L'ancien gouverneur de la province démembrée du Katanga (sud-est de la République démocratique du Congo), Moïse Katumbi Chapwe, un ex-membre du parti présidentiel, a annoncé dimanche son ralliement à l'opposition politique, à moins d'un an d'une élection présidentielle incertaine en RDC.

Il a cependant précisé au cours d'une conférence de presse à Lubumbashi, la deuxième ville du pays, qu'il n'a rejoint aucune formation politique et n'a pas créé de parti politique, a précisé la radio onusienne Okapi.

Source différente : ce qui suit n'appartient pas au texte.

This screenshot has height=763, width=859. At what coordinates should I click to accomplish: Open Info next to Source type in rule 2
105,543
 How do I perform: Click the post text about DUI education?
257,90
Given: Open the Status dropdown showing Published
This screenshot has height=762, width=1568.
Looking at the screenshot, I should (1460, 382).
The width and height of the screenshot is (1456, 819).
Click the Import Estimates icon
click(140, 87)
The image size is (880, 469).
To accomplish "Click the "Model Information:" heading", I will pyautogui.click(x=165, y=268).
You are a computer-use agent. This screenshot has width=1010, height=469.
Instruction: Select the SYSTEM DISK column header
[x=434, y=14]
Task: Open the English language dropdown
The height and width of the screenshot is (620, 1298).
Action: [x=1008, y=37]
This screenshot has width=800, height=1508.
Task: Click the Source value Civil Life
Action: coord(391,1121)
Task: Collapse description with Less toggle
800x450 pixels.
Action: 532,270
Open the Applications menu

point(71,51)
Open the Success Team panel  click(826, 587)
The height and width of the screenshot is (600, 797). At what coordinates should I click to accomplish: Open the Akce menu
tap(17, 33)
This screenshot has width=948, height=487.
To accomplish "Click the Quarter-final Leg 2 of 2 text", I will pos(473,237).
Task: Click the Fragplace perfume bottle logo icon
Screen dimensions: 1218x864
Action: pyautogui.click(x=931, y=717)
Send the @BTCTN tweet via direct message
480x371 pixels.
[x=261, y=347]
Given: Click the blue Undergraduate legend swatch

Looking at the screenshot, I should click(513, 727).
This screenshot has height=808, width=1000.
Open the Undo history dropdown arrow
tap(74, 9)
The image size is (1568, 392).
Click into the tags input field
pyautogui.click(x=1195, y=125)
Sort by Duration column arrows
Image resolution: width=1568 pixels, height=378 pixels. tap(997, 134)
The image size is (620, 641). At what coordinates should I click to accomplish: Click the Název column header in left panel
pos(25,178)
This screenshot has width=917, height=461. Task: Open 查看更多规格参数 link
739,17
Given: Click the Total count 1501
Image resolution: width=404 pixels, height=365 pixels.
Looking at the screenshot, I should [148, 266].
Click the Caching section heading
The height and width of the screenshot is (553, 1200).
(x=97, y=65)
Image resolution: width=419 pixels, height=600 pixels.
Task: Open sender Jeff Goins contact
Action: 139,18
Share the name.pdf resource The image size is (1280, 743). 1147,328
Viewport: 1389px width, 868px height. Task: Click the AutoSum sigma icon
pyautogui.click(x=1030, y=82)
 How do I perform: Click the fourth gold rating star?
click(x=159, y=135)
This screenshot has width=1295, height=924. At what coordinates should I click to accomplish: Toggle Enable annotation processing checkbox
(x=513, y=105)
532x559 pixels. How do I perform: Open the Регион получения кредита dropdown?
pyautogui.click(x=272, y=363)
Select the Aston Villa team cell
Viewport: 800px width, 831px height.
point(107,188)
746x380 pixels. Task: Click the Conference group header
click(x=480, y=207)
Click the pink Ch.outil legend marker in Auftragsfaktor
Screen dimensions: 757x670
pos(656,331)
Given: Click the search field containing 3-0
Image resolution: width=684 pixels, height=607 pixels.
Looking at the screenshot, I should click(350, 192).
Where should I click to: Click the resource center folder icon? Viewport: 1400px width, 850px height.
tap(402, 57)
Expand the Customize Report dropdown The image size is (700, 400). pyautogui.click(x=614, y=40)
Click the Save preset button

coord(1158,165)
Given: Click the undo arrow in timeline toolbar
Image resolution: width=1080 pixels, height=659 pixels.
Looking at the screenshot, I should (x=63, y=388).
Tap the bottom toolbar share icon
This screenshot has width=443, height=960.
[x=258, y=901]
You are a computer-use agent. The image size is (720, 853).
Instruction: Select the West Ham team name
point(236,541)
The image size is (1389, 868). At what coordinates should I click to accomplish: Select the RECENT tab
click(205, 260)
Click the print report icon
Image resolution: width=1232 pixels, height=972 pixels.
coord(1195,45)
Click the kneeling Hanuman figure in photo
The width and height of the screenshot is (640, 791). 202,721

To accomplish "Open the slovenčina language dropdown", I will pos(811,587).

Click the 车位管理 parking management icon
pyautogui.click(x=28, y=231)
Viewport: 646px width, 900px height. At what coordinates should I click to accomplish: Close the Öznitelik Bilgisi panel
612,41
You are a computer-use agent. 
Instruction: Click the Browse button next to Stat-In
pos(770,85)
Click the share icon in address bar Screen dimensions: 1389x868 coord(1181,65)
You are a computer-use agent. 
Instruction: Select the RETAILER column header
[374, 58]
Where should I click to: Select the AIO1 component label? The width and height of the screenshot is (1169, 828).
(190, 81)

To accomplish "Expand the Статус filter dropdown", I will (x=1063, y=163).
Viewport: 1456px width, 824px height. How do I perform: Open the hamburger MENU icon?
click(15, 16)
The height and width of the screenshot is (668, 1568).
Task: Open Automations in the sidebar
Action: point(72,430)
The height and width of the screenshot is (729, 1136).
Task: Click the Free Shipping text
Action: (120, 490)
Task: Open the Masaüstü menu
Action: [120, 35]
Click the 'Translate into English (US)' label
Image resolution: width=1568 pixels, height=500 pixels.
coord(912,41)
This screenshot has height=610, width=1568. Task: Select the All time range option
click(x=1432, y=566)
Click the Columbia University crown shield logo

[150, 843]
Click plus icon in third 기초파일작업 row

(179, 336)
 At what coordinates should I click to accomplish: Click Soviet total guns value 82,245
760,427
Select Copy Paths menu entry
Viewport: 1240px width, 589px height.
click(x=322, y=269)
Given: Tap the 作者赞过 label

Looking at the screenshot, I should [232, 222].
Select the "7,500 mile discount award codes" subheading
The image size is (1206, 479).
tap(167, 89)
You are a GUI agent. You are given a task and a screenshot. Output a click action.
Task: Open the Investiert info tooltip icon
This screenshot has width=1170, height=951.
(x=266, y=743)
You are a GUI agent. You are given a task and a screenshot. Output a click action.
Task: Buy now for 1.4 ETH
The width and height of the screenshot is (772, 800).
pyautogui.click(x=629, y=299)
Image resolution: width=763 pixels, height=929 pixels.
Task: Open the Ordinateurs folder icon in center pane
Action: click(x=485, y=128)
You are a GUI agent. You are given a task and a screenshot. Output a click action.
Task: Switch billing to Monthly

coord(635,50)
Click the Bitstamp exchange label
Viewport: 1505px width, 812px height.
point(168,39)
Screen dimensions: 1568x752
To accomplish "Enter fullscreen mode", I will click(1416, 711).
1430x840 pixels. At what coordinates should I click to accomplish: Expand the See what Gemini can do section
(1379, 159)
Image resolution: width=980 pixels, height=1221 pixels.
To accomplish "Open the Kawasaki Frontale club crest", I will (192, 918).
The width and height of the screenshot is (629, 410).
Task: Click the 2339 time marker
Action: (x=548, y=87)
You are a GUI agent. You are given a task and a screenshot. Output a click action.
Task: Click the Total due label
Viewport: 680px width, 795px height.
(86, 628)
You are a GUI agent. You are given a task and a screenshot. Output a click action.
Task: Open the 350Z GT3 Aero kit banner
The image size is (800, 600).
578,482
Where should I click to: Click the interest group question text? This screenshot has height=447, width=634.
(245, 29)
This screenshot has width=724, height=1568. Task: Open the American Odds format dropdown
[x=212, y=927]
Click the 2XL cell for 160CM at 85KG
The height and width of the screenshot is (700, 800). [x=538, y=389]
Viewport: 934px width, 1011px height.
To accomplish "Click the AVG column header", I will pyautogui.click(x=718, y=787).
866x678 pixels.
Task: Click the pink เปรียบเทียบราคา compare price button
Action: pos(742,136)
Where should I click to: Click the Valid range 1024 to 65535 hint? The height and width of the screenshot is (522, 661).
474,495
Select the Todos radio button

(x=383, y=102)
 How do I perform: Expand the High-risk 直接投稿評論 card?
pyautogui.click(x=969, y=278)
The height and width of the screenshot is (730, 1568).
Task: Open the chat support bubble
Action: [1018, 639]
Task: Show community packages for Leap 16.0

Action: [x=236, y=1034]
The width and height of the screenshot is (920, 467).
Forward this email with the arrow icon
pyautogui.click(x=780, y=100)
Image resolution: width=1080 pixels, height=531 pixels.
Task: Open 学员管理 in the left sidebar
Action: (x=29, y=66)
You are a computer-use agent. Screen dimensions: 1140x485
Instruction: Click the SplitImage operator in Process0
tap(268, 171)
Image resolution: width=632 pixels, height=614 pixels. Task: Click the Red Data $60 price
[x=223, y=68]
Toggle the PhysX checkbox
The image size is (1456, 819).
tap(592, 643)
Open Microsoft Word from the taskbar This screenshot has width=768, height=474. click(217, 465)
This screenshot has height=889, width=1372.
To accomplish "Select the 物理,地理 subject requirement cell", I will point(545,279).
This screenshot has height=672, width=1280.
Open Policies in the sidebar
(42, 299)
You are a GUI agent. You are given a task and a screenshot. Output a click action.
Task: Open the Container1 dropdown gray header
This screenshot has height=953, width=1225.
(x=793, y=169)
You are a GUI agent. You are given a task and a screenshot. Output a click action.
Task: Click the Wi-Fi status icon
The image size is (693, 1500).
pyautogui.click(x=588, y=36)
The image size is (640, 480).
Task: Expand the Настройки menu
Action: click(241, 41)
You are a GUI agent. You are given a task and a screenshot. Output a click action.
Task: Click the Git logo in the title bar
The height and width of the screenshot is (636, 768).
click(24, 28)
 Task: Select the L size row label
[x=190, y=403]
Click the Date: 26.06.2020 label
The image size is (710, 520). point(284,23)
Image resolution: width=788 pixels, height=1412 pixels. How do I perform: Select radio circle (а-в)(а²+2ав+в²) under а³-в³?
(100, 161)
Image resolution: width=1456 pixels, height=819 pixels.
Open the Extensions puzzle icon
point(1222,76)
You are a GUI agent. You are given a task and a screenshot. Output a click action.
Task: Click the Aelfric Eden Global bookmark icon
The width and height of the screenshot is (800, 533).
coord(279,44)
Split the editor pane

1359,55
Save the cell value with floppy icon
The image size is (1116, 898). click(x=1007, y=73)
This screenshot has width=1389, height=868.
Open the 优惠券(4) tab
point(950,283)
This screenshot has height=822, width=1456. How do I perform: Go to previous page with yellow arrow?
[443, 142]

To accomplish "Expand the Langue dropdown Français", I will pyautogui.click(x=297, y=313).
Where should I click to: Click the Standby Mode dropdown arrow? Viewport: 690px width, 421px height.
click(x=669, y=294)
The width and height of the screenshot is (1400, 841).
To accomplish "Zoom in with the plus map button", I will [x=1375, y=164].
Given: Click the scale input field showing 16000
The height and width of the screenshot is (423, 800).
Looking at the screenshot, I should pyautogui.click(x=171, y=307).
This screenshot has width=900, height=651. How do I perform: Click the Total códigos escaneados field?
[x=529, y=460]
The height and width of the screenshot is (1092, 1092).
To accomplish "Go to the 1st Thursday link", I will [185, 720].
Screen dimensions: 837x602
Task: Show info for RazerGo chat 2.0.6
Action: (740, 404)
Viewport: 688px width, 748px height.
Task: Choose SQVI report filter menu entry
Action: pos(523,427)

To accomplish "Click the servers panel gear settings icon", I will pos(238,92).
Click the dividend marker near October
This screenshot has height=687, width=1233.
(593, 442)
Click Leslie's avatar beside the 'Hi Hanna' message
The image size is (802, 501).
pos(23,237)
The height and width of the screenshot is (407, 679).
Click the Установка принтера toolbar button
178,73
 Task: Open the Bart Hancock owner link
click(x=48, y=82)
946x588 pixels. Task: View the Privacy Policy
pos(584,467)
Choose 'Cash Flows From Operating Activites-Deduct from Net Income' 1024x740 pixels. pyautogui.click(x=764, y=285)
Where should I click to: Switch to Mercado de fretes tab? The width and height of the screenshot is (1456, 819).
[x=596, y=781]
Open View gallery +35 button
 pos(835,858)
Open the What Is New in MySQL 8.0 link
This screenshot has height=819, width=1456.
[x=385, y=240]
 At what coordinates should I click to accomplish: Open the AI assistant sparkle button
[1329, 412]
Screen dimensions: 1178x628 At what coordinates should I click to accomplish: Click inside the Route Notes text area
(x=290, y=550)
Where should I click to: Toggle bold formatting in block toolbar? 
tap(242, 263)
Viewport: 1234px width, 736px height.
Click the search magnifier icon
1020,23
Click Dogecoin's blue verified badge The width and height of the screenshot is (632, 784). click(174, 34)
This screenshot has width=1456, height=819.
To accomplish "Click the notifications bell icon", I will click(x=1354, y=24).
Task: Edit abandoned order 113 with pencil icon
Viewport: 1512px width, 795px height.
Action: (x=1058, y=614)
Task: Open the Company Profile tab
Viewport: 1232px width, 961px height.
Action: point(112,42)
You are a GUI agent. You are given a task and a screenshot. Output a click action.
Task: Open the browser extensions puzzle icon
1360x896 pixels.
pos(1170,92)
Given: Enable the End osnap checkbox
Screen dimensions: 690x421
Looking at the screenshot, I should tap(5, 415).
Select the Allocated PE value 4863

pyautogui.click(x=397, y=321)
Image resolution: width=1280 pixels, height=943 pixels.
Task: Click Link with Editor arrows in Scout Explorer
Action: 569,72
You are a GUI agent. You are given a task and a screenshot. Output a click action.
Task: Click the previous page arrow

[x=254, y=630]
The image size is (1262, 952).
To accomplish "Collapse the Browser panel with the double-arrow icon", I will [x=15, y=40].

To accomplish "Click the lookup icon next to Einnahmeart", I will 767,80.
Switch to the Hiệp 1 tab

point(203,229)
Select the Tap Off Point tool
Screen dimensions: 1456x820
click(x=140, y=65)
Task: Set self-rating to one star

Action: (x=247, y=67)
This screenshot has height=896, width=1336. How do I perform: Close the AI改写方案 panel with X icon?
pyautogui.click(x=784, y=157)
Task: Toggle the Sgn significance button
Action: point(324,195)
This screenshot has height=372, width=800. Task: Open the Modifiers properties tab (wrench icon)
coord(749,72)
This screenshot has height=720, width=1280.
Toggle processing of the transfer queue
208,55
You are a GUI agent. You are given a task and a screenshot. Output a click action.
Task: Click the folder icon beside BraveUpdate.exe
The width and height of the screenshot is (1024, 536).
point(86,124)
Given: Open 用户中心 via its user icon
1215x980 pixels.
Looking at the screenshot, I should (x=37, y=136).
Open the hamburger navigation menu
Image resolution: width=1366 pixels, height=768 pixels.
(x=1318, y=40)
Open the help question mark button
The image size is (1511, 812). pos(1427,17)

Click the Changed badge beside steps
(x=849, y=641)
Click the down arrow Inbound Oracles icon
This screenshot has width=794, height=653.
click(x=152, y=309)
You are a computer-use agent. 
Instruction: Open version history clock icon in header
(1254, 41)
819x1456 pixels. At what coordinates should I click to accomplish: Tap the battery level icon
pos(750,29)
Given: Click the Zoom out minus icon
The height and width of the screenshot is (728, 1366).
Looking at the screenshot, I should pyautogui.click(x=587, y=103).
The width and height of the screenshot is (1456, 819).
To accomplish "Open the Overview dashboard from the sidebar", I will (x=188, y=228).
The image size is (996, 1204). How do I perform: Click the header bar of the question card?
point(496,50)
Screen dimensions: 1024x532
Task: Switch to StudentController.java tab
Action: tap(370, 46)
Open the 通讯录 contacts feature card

M. Katumbi, un riche homme d'affaires très populaire dans sa province - divisée à la hâte en quatre entités, ce qui a entraîné sa démission - a cependant affirmé appartenir au "Front citoyen 2016". Cette plate-forme récemment créée regroupe des Congolais de la diaspora, des membres des organisations de la société civile, des confessions religieuses, des organisations politiques de l'opposition ainsi que des personnalités politiques qui militent pour le strict respect de la Constitution.

Celle-ci interdit au président Joseph Kabila, au pouvoir depuis 2001, de se représenter pour un troisième mandat lors de la présidentielle en principe prévue le 27 novembre prochain.

L'opposition soupçonne M. Kabila de manœuvrer pour retarder les élections et ainsi se maintenir au pouvoir au delà de la fin de son second quinquennat, qui expire le 19 décembre.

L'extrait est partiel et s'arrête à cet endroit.